Friends of mine, Shaun and Mary Fullmer, are serving a mission in France. In a recent email Sister Fullmer wrote:
“The elders came back to our place for lunch after shopping and to do their weekly email. Because it is la Fête des Rois today (Kings’ Day), we bought galette at Tartapain for dessert. Elder B found the fève (“bean”, or surprise object) and got to wear the crown. He kindly left the figure for us to add to our small collection. Today’s item was an animal – hard to tell for sure but it might be a sheep or a donkey.”
She includes this picture of the fèves they have collected so far. Here’s what they are in the order the Fullmers acquired them: one of the magi, Hobbit character, croissant, baby Jesus, animal. (I’m betting the latest one is a donkey.)
By doing a little research through the scholarly authority of Wikipedia, I was reminded that Kings’ Day marks Twelfth Night, the beginning of the traditional Christian holiday on January 6th of “Epiphany”, honoring the “revelation of God the Son as a human being in Jesus Christ” as well as the arrival of the wise men and their gifts to the baby Jesus, twelve nights after his birth.
According to English and French tradition – some pre-dating the Christian era –, on Kings’ Day “the King and all those who were high would become the peasants and vice versa. At the beginning of the Twelfth Night festival, a cake that contained a bean was eaten. The person who found the bean would rule the feast. Midnight signaled the end of his rule and the world would return to normal. The common theme was that the normal order of things was reversed.”
I’m all for any event involving cake and surprises. This one, though…. This beats them all. This is so potent and powerful. Kings travel from afar and bring costly (and, to the external eye, inappropriate) gifts to a newborn baby. The King of Heaven becomes a peasant and dwells among us. Our sense of order is tipped on its ear.
God the Son did come to earth. It’s not like He earned Godhood here. He had that when He got here – tiny, vulnerable and wide-eyed at the sight and scents of frankincense and myrrh.
Parley P. Pratt’s millennial hymn (#187), “Jesus Once of Humble Birth”, heralds Christ’s eventual return: Once He suffered grief and pain/Now he comes on earth to reign.
If we think that will be Jesus’ first time being the exalted Lord, we have missed the whole preexistence component. And the point. God came to earth. If biting into a bean helps us remember and comprehend that, bring on the beans!
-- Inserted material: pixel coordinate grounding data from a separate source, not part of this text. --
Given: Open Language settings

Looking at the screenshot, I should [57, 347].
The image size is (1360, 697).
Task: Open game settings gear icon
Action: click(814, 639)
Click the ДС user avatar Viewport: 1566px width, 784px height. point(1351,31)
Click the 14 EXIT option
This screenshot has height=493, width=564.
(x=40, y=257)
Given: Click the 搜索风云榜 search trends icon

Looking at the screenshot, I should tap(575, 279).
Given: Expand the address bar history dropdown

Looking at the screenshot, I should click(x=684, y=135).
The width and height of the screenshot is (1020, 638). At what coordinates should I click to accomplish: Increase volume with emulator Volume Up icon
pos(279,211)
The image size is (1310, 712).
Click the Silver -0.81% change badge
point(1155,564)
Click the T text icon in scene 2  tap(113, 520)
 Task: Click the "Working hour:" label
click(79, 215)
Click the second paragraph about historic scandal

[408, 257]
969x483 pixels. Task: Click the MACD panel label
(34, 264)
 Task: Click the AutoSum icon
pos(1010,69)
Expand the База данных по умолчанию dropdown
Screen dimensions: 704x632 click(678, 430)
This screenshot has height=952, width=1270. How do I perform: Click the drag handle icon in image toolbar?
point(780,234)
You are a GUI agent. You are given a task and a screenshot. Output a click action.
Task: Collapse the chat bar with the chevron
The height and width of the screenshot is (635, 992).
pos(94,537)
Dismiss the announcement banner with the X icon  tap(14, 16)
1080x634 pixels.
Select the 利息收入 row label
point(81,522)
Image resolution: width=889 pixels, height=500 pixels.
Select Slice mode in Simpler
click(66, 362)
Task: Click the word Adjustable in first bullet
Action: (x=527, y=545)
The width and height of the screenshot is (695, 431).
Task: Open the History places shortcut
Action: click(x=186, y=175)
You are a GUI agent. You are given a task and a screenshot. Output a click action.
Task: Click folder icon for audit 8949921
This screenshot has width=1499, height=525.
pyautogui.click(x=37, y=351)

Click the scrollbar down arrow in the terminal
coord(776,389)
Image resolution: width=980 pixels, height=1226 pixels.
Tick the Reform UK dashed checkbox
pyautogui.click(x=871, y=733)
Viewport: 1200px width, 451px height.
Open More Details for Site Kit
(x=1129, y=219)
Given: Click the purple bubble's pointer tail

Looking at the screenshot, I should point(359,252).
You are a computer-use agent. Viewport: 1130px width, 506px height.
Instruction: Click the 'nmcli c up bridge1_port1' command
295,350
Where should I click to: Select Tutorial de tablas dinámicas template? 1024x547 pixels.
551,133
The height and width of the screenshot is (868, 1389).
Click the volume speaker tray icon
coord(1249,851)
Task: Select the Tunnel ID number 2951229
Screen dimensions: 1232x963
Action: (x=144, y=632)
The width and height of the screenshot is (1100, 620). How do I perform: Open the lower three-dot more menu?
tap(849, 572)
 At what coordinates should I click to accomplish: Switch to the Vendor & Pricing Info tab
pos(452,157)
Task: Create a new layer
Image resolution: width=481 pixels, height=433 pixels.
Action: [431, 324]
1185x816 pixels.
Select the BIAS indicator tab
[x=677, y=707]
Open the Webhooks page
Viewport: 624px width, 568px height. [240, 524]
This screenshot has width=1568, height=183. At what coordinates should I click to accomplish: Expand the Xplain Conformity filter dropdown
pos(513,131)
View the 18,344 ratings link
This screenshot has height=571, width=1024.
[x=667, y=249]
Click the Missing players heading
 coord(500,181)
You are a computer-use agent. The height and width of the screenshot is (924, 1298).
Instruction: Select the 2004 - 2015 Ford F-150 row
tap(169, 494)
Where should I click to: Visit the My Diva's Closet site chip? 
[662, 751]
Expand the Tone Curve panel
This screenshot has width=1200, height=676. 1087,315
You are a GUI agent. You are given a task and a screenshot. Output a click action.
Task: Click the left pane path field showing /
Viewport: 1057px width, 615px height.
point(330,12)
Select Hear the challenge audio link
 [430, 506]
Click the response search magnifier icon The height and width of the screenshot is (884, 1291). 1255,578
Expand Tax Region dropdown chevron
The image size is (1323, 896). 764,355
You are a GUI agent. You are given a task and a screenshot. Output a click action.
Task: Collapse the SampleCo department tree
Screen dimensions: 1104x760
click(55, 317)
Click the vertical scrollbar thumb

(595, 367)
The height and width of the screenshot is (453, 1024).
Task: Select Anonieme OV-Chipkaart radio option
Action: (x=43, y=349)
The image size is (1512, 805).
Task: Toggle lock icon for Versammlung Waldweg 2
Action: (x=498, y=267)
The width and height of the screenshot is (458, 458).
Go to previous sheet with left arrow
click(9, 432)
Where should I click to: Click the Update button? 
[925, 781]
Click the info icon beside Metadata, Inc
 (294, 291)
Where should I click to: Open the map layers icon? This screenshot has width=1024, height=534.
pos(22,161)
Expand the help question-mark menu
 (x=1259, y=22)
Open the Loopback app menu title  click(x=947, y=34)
And the lucky one of us mere mortals who gets the bean – the Hobbit figure, the donkey – can wear the crown and be royalty. But wait. We, the peasants, are not mere mortals. C.S. Lewis’s quote from The Weight of Glory expresses this eloquently:
“It is a serious thing to live in a society of possible gods and goddesses, to remember that the dullest most uninteresting person you talk to may one day be a creature which, if you saw it now, you would be strongly tempted to worship….
There are no ordinary people. You have never talked to a mere mortal…. But it is immortals whom we joke with, work with, marry, snub, and exploit – immortal horrors or everlasting splendors.”
Kings’ Day/12th Night/Epiphany mark the end of the Christmas season. Perhaps our decorations are all packed up by now. The chaos of the holidays has returned to order. The guests have gone. We are left with a bean and a miracle to chew on.
Good thing, too. The next event on the traditional liturgical calendar is coming right up: Plough Monday, the first Monday after Epiphany. Back to work everybody.